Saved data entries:

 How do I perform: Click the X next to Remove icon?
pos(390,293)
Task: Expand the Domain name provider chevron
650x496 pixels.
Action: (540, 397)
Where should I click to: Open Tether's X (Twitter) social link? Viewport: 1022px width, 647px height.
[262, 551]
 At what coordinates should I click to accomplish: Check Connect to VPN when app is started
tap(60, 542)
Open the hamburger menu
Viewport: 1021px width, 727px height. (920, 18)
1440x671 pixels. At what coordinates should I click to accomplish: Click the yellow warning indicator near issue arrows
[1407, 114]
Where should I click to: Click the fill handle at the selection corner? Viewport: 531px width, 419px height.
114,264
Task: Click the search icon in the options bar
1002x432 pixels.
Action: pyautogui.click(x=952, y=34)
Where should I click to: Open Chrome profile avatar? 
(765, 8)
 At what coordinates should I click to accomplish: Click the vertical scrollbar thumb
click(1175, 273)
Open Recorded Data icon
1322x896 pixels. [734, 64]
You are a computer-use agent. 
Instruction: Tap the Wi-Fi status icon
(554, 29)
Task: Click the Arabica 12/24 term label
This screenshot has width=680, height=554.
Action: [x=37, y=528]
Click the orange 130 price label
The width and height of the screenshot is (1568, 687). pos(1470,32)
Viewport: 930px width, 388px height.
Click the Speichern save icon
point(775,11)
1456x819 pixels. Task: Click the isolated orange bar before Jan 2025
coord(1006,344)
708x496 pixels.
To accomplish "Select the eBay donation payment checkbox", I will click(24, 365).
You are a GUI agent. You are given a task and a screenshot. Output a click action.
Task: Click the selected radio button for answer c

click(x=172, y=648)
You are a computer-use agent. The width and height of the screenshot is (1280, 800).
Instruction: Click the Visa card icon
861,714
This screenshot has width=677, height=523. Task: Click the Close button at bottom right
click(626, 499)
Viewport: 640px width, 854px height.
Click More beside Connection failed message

=== EXERCISE OBJECTIVE ===
Write out the data a second time, exactly the same.

=== YOUR RESPONSE ===
 How do I perform: Click the X next to Remove icon?
pos(390,293)
Task: Expand the Domain name provider chevron
650x496 pixels.
Action: (540, 397)
Where should I click to: Open Tether's X (Twitter) social link? Viewport: 1022px width, 647px height.
[262, 551]
 At what coordinates should I click to accomplish: Check Connect to VPN when app is started
tap(60, 542)
Open the hamburger menu
Viewport: 1021px width, 727px height. (920, 18)
1440x671 pixels. At what coordinates should I click to accomplish: Click the yellow warning indicator near issue arrows
[1407, 114]
Where should I click to: Click the fill handle at the selection corner? Viewport: 531px width, 419px height.
114,264
Task: Click the search icon in the options bar
1002x432 pixels.
Action: pyautogui.click(x=952, y=34)
Where should I click to: Open Chrome profile avatar? 
(765, 8)
 At what coordinates should I click to accomplish: Click the vertical scrollbar thumb
click(1175, 273)
Open Recorded Data icon
1322x896 pixels. [734, 64]
You are a computer-use agent. 
Instruction: Tap the Wi-Fi status icon
(554, 29)
Task: Click the Arabica 12/24 term label
This screenshot has width=680, height=554.
Action: [x=37, y=528]
Click the orange 130 price label
The width and height of the screenshot is (1568, 687). pos(1470,32)
Viewport: 930px width, 388px height.
Click the Speichern save icon
point(775,11)
1456x819 pixels. Task: Click the isolated orange bar before Jan 2025
coord(1006,344)
708x496 pixels.
To accomplish "Select the eBay donation payment checkbox", I will click(24, 365).
You are a GUI agent. You are given a task and a screenshot. Output a click action.
Task: Click the selected radio button for answer c

click(x=172, y=648)
You are a computer-use agent. The width and height of the screenshot is (1280, 800).
Instruction: Click the Visa card icon
861,714
This screenshot has width=677, height=523. Task: Click the Close button at bottom right
click(626, 499)
Viewport: 640px width, 854px height.
Click More beside Connection failed message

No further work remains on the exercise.